Maintaining object URLs with unreliable data?

jswny · October 18, 2018, 9:03pm

My Phoenix application has to work with a swathe of unreliable data, delivered in the form of JSON files. As of right now, I seed the database with these data files when the app is deployed. So, when the app is running the objects from these data files have URLs, which are currently built with the IDs that get generated when they are imported. So, it would be something like site.com/object/1, .../2, etc. Everything is deployed inside Docker including the database so at the moment the entire site is brought down and updated, and then everything is started fresh. This is fine since all the data is static in those files anyway so nothing is lost.

My problem is that as I develop the application, I’m adding more and more ways to cleanse the data. Therefore, lots of times the number of objects changes, or the auto-generated ID’s corresponding to those objects changes.

For example, if I have three objects in my database, but I change the code so that the second object (which is actually a typo of the first), is added to the first object, then I’m left with only two objects. Therefore, next time I deploy, the second object’s ID has changed since it’s now under the first’s ID, and the third object now has ID 2, shifted up.

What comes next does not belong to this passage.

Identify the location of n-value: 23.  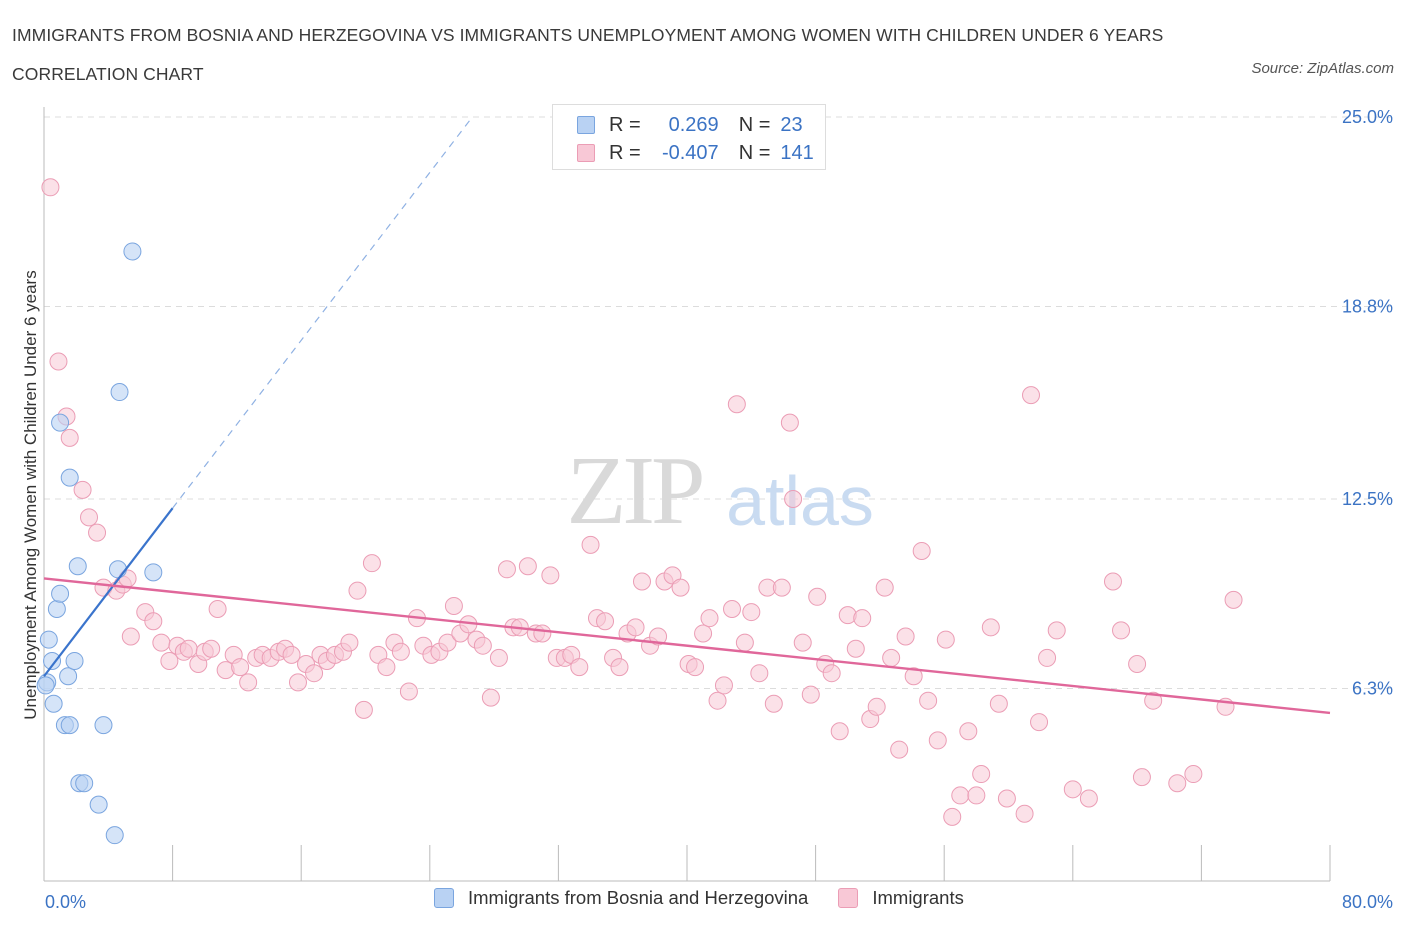
(792, 124).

I am wondering if there is a good way to handle giving these objects more permanent URLs so that they don’t get messed up every time I re-deploy. I was thinking about slug URLs but that would mean that if the name of an object changes after being cleaned or something like that the URL will change too.

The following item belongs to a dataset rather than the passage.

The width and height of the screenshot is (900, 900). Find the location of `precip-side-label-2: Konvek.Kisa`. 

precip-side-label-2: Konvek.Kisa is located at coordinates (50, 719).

OvermindDL1 · October 18, 2018, 9:09pm

You will need some unique identifier. Auto-incrementing keys should never ever be assigned to nor should their value be assumed, so the fact they are used is definitely where it is not working. Just need some way to distinguish them, which will be based on whatever their data is (which was not posted as of this time).

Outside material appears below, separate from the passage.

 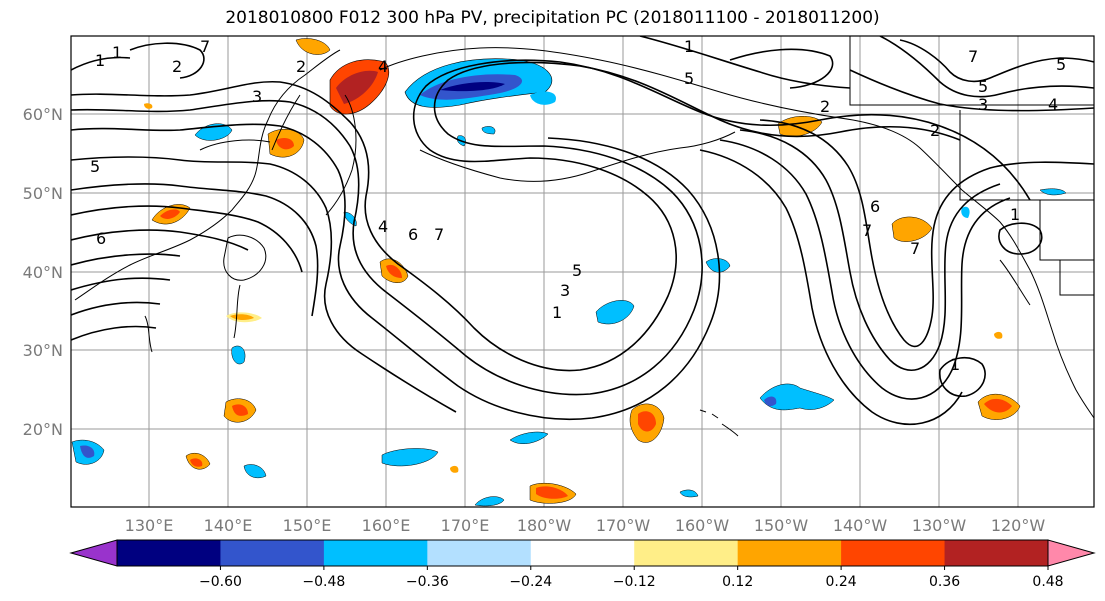 I want to click on colorbar-tick-label: 0.24, so click(x=842, y=582).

sribe · October 18, 2018, 11:14pm

It seems like you do not have a 1-1 correspondence between URL & actual objects. You might need a generated synthetic key (sequence or UUID) for each actual object, with a mapping of URL -> ID???

Phillipp · October 19, 2018, 8:06am

Do those objects change their content? If not, you could hash them and use that as identifier. But that will also break as soon as the object changes. Or you just hash specific keys from the objects.

jswny · October 19, 2018, 1:37pm

I think that’s what I’ll end up doing. I can hash the names and then use those in the URLs. This will end up with dead links when I merge two objects together but thats fine, it’s better than every link from the last deployment being invalidated. I need something that isn’t sequential so hashed something from the objects sounds pretty good! Thanks

That could work but the problem is the entire database gets reset and re-seeded from the data files each deployment, so I’d have to save the UUID’s somewhere and use those on next import, which is actually a decent option!

Hah yes I agree! I need to make sure whatever I use is unique and definitely not sequential.

sneako · October 19, 2018, 1:47pm

Why does the database have to be destroyed on each deployment? If it is within your power at all to change this, then that is the route I would suggest. You should be able to update the image your elixir app is running in, and just leave your database container running.

jswny · October 20, 2018, 8:29pm

I can definitely do that. The problem is that all the data cleaning, normalization, etc. goes in the seeding process. Because of that, if we change the way we handle some field or for instance add some mechanism for merging two similarly named objects together, we would need to re-write that logic in a separate place and run it on the existing database, instead of just having that logic be where the rest of the logic is in the seeding process.